After the meal we entered the park where the ceremonies and the lantern release would be held. It was just starting to get dark and a pretty surreal scene. The grounds were filled with torches, the aroma of incense was on a very light breeze and saffron robed, chanting monks and novice students were everywhere. At the far end of the grounds was a raised mound topped with a golden Buddha. The mound was also covered by evenly spaced monks meditating in the waning light. There was much activity but the atmosphere was very warm, calm and inviting. Everyone talked almost in whispers. At one point the head monk led more meditation, in English and in Thai, and a walking circumambulation of the grounds and the raised mound. It was beautiful. I had a hard time balancing making photographs and just soaking everything in.
When it was time for the main event thousands of floating lanterns (khom loi) were distributed by the novices to the gathering. The lanterns themselves are made of a white craft like paper with wire rings inside to hold them open. They are distributed flat but easily expand when ready for use. There is a wax ring mounted at the bottom of the contraption that is lit as a heat source to raise the lanterns into the sky, like hot air balloons. Assembly went rather quickly with veterans helping newbies get started.

RECORDED INFORMATION:
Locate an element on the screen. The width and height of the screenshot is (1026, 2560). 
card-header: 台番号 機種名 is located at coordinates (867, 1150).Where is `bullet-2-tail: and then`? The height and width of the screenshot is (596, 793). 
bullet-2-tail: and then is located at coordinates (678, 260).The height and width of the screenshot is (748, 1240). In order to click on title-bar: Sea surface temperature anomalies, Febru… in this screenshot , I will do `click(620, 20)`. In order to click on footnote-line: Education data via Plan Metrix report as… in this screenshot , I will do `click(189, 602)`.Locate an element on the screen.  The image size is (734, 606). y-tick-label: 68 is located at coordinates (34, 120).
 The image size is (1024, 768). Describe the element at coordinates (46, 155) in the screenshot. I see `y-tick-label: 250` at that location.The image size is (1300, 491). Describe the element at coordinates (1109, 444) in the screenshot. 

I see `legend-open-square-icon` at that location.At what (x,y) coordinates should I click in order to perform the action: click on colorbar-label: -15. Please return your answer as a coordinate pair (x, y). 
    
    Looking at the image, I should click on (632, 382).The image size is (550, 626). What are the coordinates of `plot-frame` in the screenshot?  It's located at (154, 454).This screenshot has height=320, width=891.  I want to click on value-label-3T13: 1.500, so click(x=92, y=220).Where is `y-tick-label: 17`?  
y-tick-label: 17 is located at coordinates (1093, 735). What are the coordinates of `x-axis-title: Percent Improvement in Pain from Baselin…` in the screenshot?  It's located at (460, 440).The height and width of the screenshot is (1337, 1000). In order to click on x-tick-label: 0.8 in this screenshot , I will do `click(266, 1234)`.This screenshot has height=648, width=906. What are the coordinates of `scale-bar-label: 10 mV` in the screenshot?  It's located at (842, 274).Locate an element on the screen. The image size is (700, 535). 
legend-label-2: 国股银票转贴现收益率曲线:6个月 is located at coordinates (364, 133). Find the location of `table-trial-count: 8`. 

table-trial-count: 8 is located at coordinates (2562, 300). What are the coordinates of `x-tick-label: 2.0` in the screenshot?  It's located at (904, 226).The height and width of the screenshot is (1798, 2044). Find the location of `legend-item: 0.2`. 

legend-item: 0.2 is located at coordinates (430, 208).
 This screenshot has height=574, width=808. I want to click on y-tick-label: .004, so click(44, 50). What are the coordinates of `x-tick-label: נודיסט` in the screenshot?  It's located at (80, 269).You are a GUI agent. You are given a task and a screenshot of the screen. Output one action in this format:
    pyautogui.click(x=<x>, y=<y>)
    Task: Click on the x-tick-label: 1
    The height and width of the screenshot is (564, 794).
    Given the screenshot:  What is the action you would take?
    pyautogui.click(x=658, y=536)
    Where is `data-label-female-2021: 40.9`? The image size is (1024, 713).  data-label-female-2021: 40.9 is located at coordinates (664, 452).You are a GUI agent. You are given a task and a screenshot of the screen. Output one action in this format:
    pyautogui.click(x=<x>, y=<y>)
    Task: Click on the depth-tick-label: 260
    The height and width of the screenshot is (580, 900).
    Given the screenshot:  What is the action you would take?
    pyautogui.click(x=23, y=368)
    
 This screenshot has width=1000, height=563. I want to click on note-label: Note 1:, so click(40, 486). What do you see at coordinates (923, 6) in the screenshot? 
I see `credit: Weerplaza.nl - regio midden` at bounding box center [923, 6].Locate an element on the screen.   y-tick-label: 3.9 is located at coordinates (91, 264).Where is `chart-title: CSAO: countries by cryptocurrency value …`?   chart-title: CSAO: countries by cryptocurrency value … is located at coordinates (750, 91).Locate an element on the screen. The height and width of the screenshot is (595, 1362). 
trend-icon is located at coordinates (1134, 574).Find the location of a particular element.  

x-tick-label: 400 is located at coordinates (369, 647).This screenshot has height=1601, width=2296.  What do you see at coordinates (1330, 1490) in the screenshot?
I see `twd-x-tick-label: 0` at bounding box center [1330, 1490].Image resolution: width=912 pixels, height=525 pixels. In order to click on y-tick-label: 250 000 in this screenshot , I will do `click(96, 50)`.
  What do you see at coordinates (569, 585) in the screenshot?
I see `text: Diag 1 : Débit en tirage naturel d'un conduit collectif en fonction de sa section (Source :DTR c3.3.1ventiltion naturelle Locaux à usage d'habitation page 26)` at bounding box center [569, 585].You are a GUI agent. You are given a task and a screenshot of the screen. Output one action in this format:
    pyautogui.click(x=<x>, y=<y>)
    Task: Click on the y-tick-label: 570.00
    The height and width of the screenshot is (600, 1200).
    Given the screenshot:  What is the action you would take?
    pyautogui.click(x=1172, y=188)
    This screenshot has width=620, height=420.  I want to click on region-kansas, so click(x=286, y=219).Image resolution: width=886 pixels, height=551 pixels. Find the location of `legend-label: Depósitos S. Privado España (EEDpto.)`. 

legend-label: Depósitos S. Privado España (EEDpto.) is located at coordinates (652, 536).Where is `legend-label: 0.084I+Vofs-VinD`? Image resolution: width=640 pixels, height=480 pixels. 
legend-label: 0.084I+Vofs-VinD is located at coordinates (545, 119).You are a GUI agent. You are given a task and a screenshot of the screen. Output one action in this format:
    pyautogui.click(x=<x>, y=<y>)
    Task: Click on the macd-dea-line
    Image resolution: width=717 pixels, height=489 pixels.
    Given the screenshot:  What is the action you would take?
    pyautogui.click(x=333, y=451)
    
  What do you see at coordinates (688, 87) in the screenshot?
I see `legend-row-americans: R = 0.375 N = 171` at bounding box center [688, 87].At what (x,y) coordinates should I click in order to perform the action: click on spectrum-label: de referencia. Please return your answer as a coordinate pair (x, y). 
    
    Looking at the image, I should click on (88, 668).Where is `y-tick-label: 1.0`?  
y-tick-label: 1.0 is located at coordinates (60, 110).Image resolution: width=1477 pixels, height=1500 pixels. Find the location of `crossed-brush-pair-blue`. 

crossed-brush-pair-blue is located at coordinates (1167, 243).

YOUR TASKS:
**a.** Render this sentence from the lantern release account in Spanish: "The lanterns themselves are made of a white craft like paper with wire rings inside to hold them open."
**b.** In the lantern release account, what topped the raised mound at the far end of the grounds?
**c.** Write the next part of the lantern release account, picking up after its final sentence.

ANSWERS TO THE EXERCISE:
**a.** Los faroles en sí están hechos de un papel blanco parecido al de manualidades, con anillos de alambre en su interior para mantenerlos abiertos.

**b.** A golden Buddha.

**c.**
When a signal was given a huge wave of lanterns was released and the dark skies filled with what looked like internally lit, huge, warmly glowing schools of floating magical jelly fish. The lanterns were big, close to a meter across at the base, but they quickly floated skyward where they appeared to mingle with the stars. This continued as wave after wave of lanterns were released. There was a real sense of community and shared emotion filled the air.
Traditionally these lanterns are released to bring good luck, merit and to float problems into the skies and carry them away. I am not sure if this actually works but there was definitely a very spiritual aspect to the meditation, the release and indeed the whole evening. Even while witnessing the spectacle I felt lighter, more care free and totally unable to wipe the huge goofy grin off of my face. I was reminded that what few problems I have in my life are tiny inconveniences when viewed next to the grandeur of a enjoying a simple life well lived.